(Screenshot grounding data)

- - -

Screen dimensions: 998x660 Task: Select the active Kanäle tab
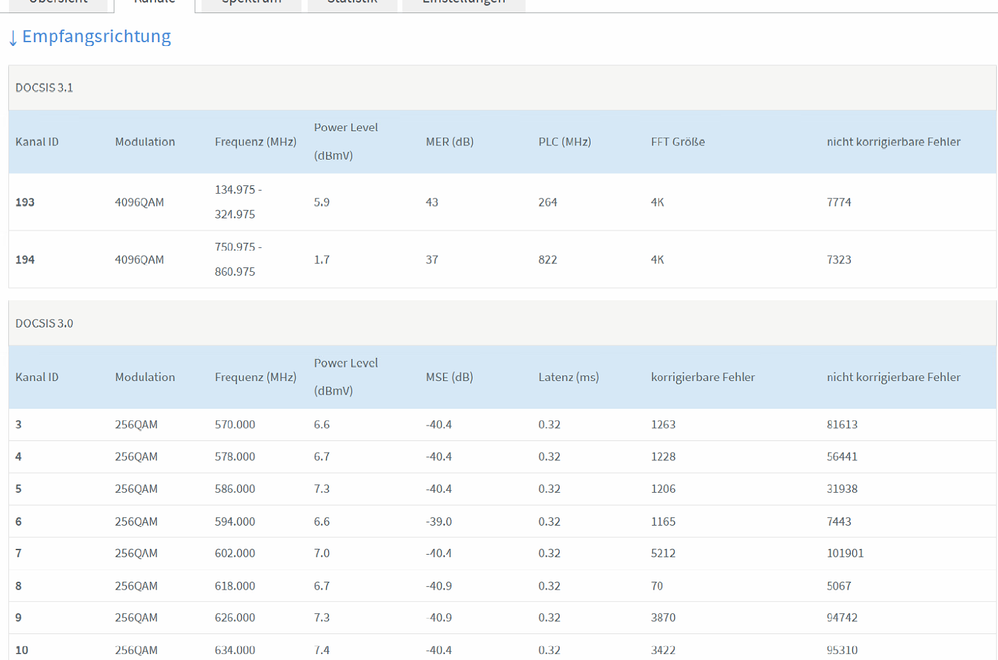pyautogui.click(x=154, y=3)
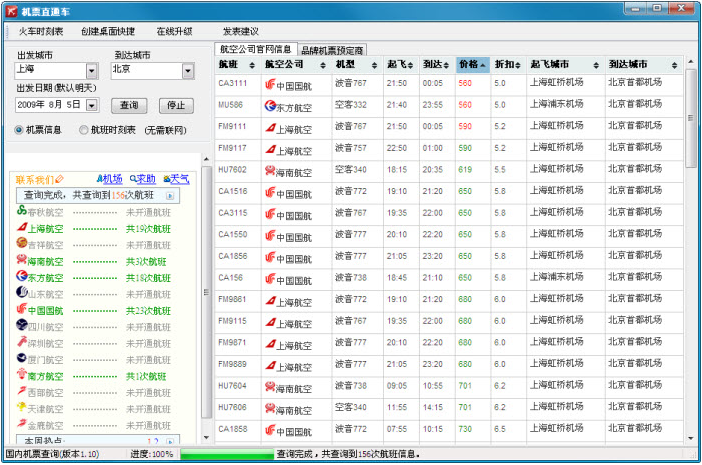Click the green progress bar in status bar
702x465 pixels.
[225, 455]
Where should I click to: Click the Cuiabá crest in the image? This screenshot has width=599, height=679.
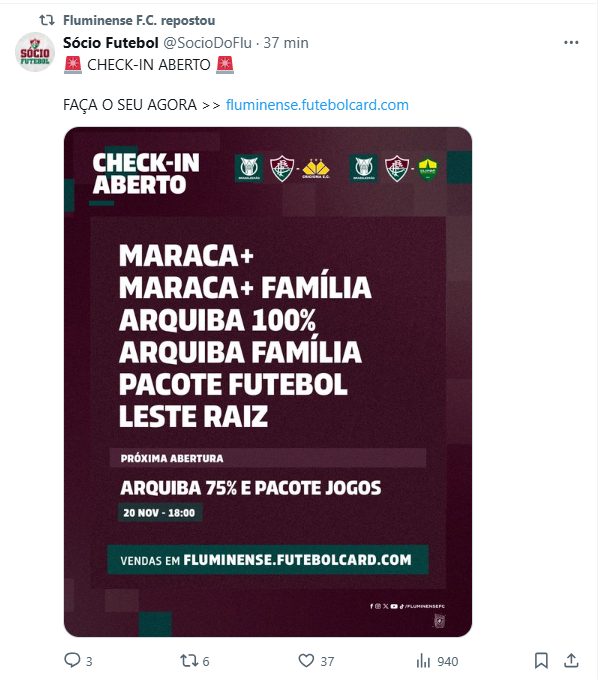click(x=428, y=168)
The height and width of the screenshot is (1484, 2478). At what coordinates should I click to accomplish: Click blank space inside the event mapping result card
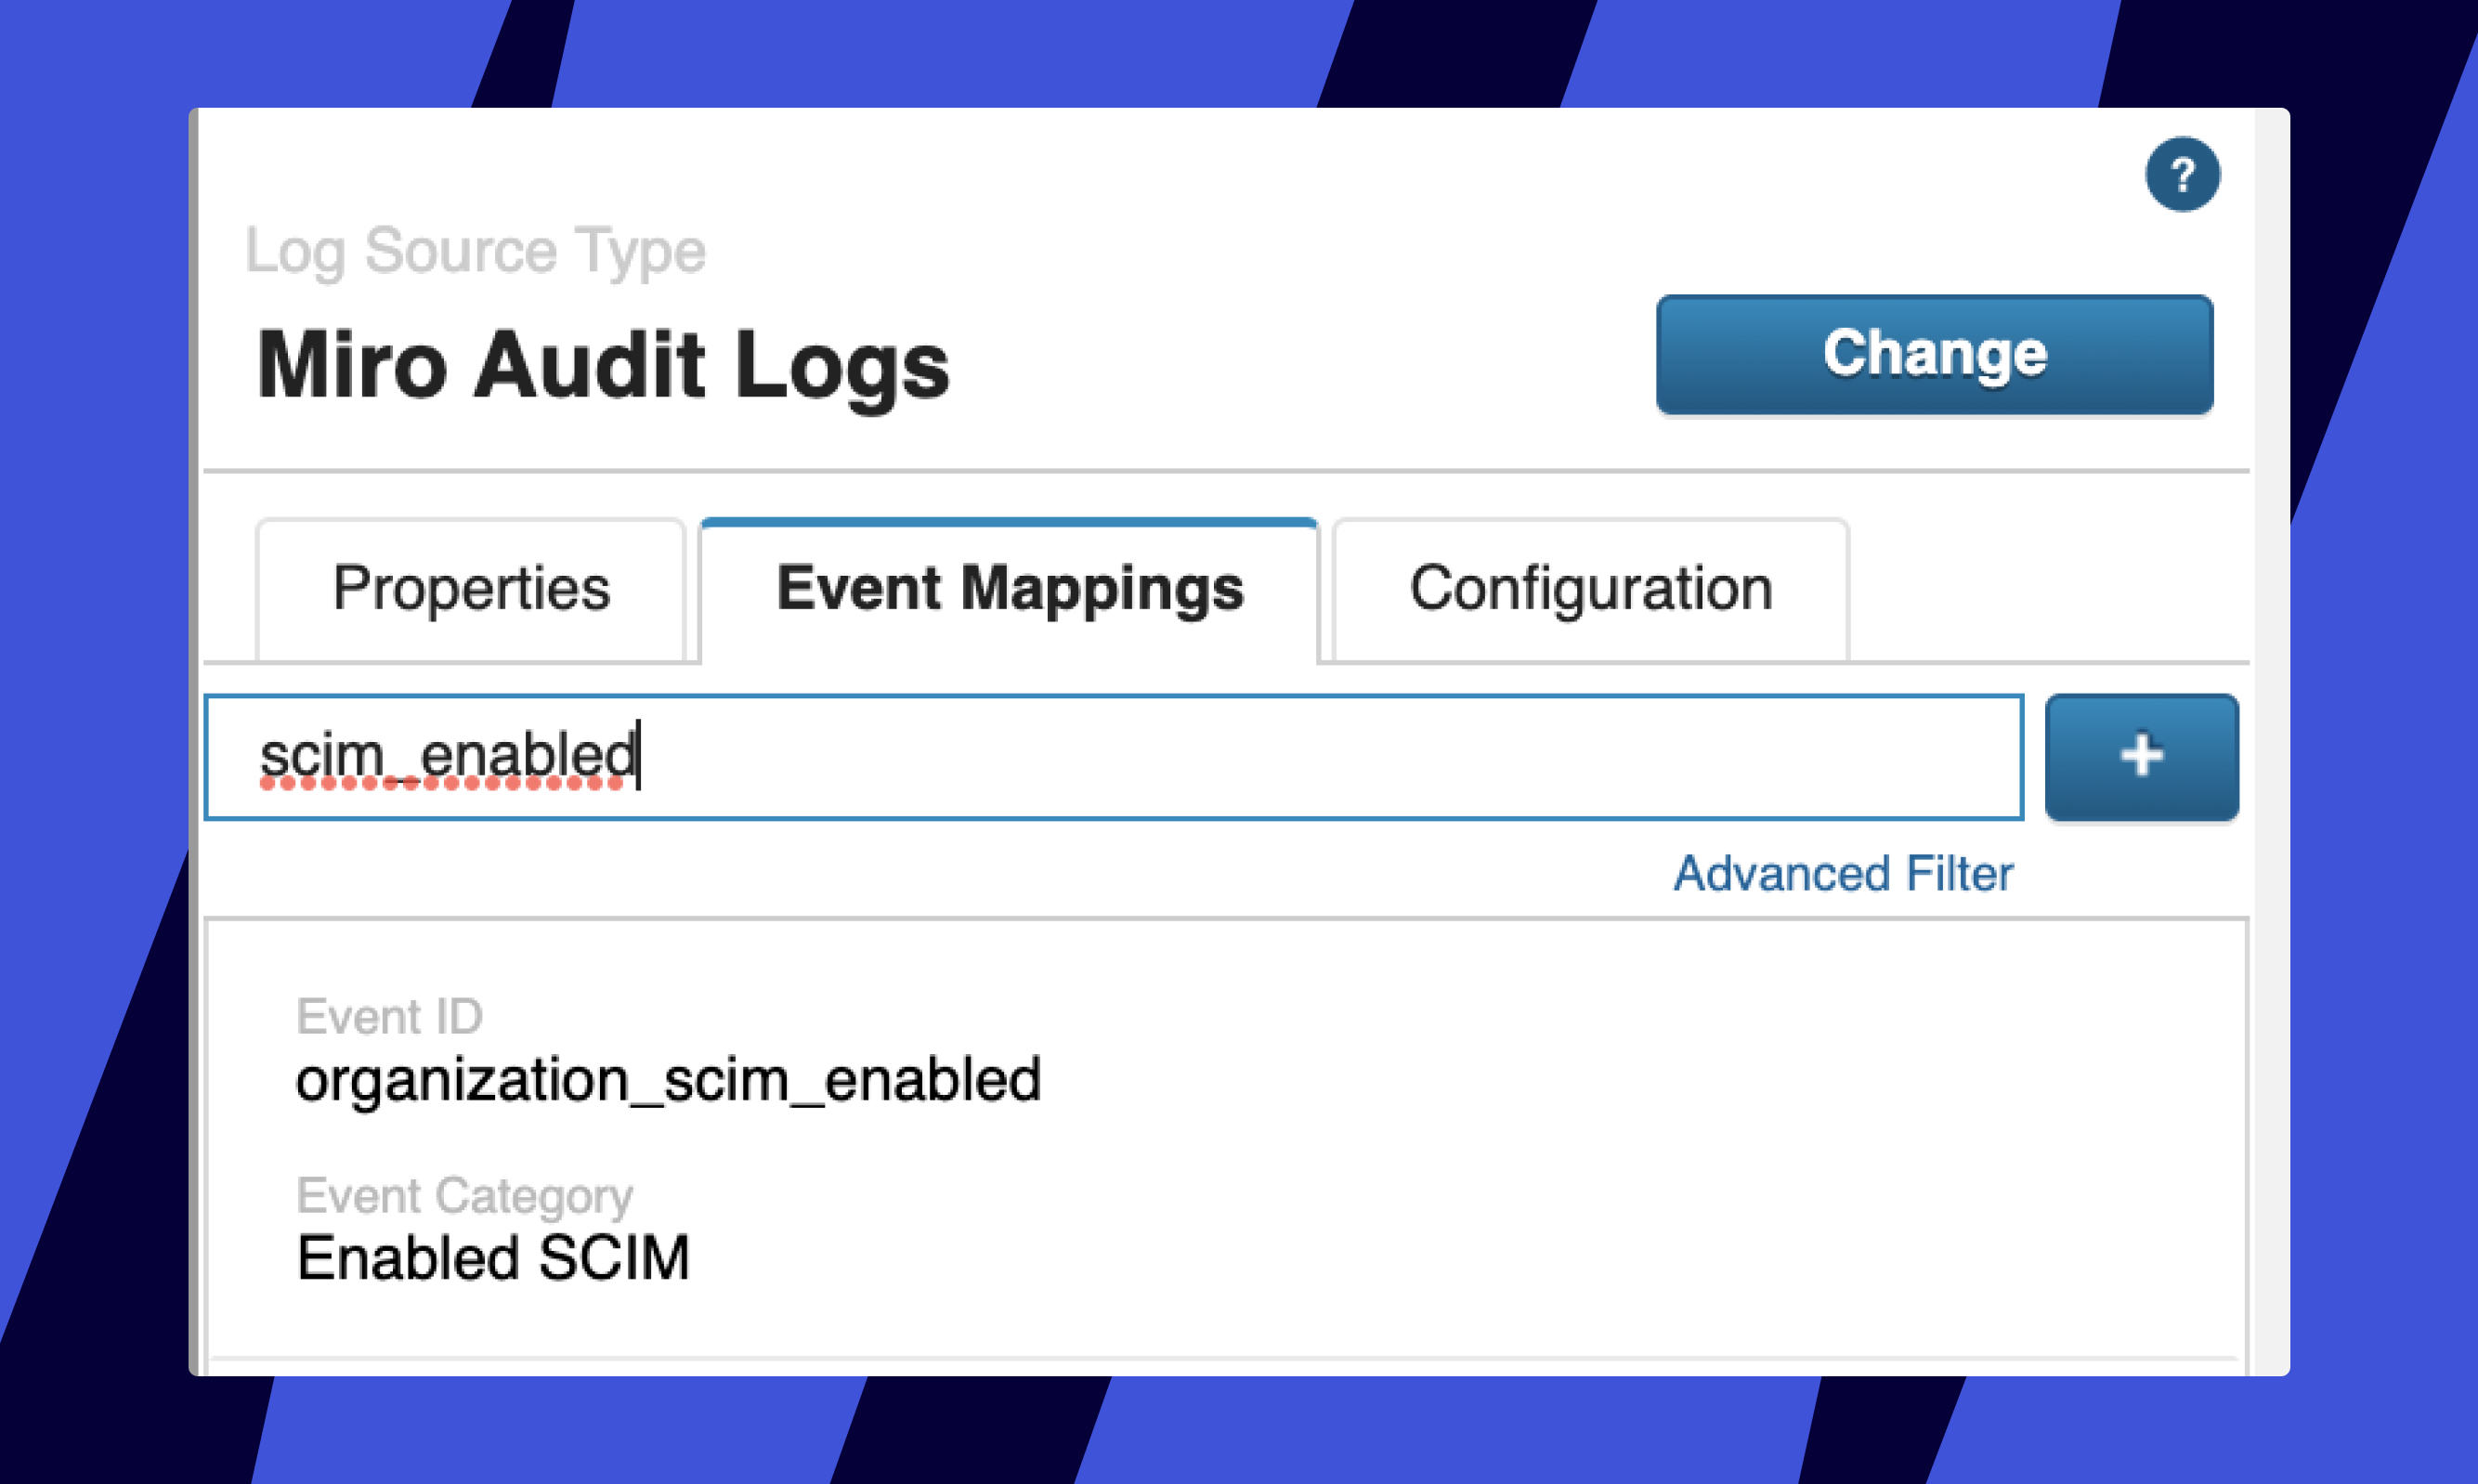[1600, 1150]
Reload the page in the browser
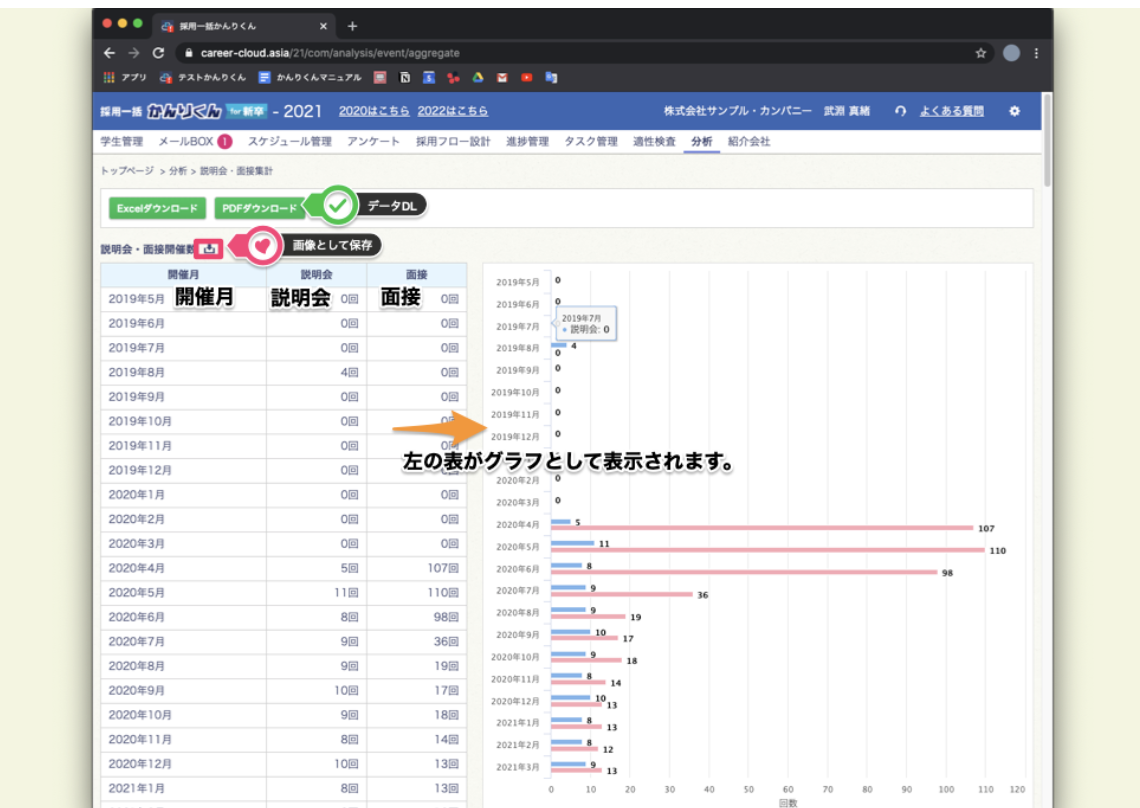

- - -

Task to carry out: Please output the entries above exactly, leaving out every picture.

Written answer:
Screen dimensions: 998x660 Task: Select the active Kanäle tab
pyautogui.click(x=154, y=3)
Click the green progress bar in status bar
702x465 pixels.
[225, 455]
Where should I click to: Click the Cuiabá crest in the image? This screenshot has width=599, height=679.
click(x=428, y=168)
The height and width of the screenshot is (1484, 2478). At what coordinates should I click to accomplish: Click blank space inside the event mapping result card
[1600, 1150]
Reload the page in the browser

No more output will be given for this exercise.